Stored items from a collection
──────

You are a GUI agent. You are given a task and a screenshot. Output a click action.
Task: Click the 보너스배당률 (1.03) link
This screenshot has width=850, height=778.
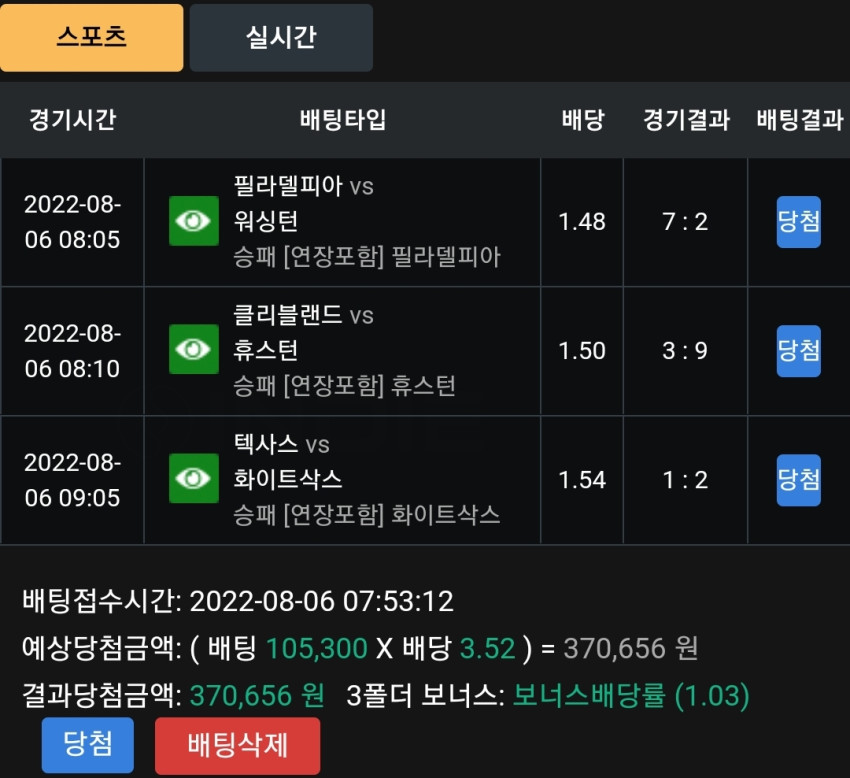631,695
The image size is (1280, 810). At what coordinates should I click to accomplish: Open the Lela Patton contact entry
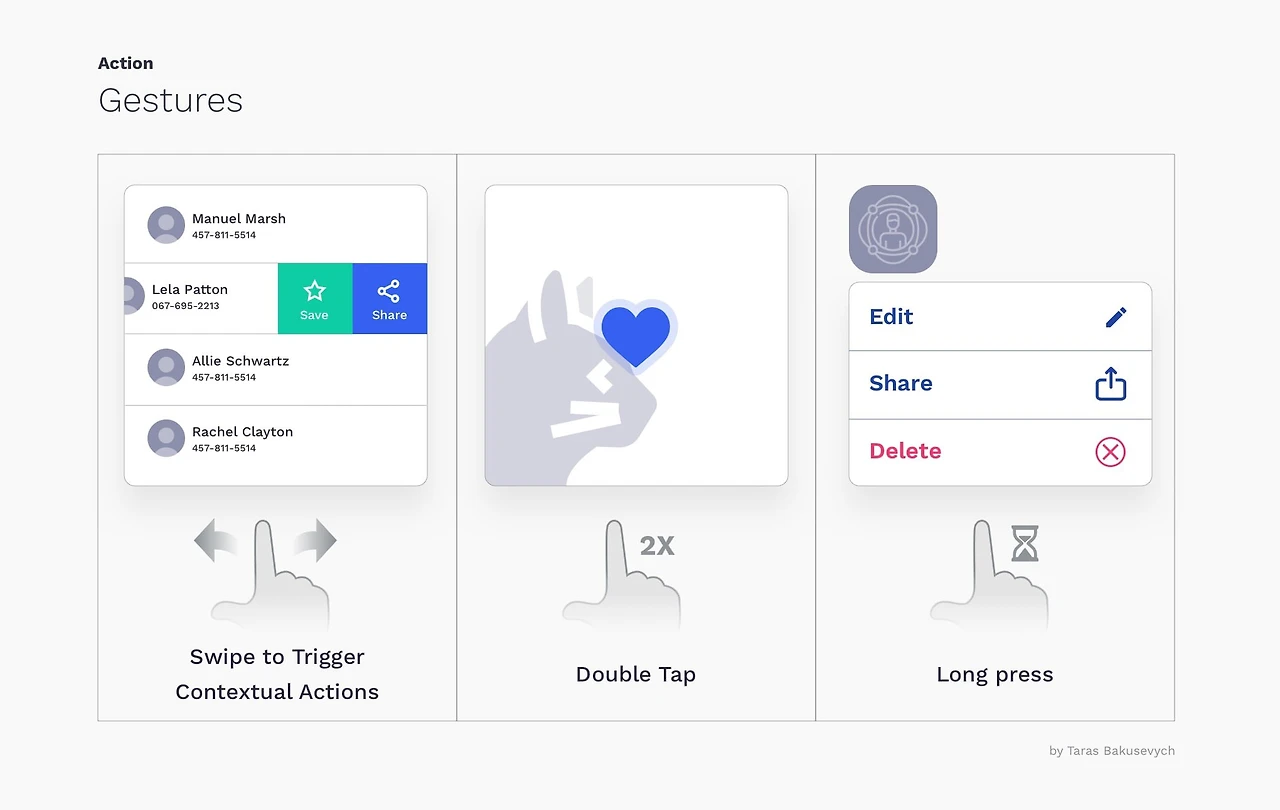[201, 298]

──────

In the copy, every entry appears exactly as written above and no picture appears.

Task response:
You are a GUI agent. You are given a task and a screenshot. Output a click action.
Task: Click the 보너스배당률 (1.03) link
This screenshot has width=850, height=778.
631,695
The image size is (1280, 810). At what coordinates should I click to accomplish: Open the Lela Patton contact entry
[201, 298]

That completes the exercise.